### 課題内容
下の読解用抜粋に書かれている事実に基づき、次の問いにそれぞれ答えること。
1. 大塚社長がオラクルに在籍した際に携わった買収は何か。
2. EMCは全世界の売上高の何%を研究開発に投資しているか。
3. EMCはBest Place to Workの企業として世界で何位に入っているか。

### 読解用抜粋
○ ○ ○ ○ ○ ○ ○

大塚新社長は、「この時期に社長に就任することは大変エキサイティングである」と切り出し、「第3のプラットフォームを強力にリードする企業を目指す」とコメント。さらに、「EMCジャパンは新たな定義に向けて、トランスフォームのかじを切っていく」と宣言した。
変化し続けることが一番大事
会見で大塚社長は、「私は、これまでに数々の企業の経験を通じて、全産業領域にも携わってきた。また、時代のニーズに応じたトランスフォーメーションにも取り組んできた。中でも、オラクルに在籍した際には、Sun Microsystemsの買収に携わり、異なる企業文化を統合していくことが大変なことであるということを、身を持って学んだ。そして、30年間にわたり、IT業界に在籍して感じたのは、変化し続けることが一番大事であるという点。そうしなれば差別化できる価値を、提供し続けることができない。EMCジャパンが新たなステージに向けて進めるように、社長として取り組んでいきたい」と抱負を述べた。
さらに、「EMCジャパンは、紛れもなく変化し続ける企業である。ナンバーワンのシェアを持つ領域も多い。そして、イノベーションにおいてたゆまぬ努力を続けており、全世界の売上高の12%を研究開発に投資し、10%を企業買収に投資している。これがEMCに感じた第一印象。2つ目には顧客第一の企業文化を持つこと。顧客価値を高めるために、企業の力を発揮し、本社と地域法人、各部門同士が、フラットで、オープンな組織風土の上で協力できる環境がある。3つ目には社員の能力を、いかに引き出すかということに取り組んでいる企業だということ。Best Place to Workの企業として世界で18位に入っている点からもそれが証明される。就任3日目だが、EMCジャパンの社員はハードワーク。顧客に向かって仕事をしているということを強く感じた」とした。

○ ○ ○ ○ ○ ○ ○

### 元データ

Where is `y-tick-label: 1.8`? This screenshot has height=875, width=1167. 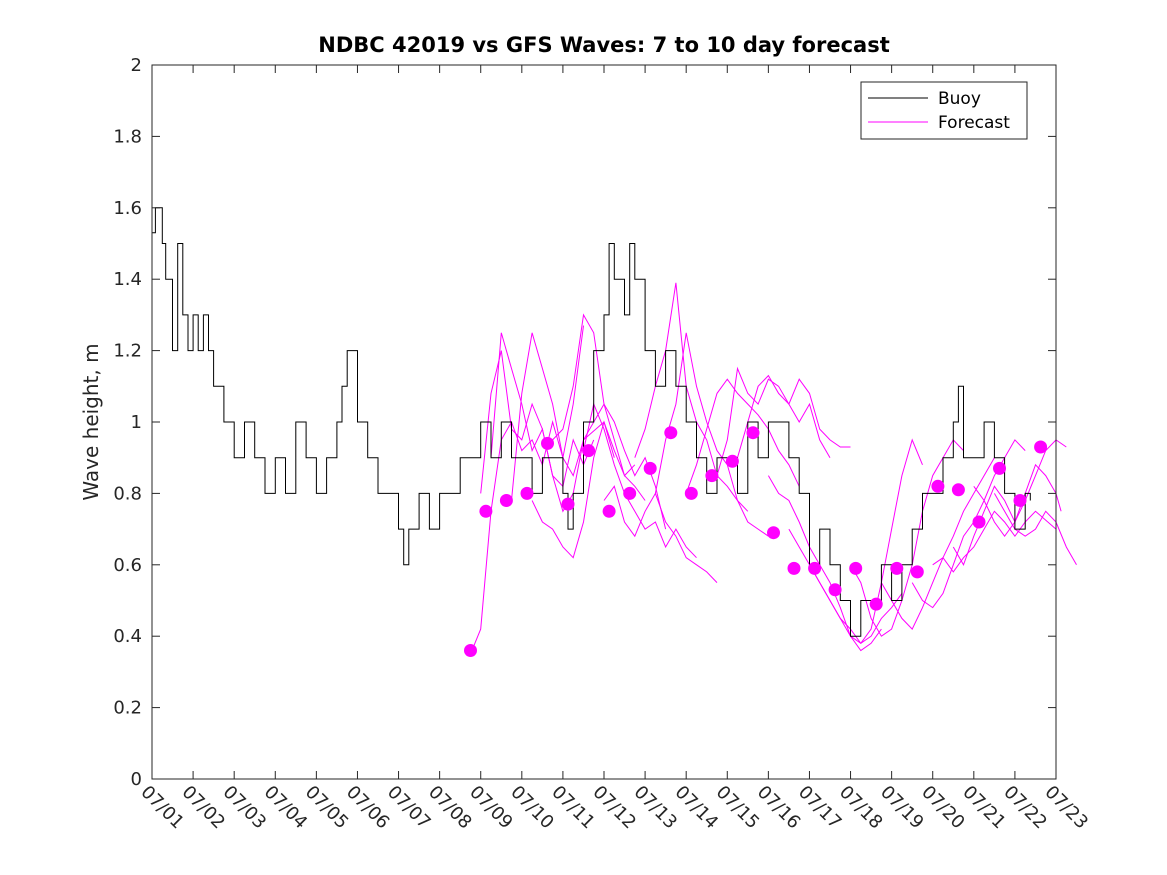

○ ○ ○ ○ ○ ○ ○

### 解答
1. Sun Microsystemsの買収
2. 12%
3. 18位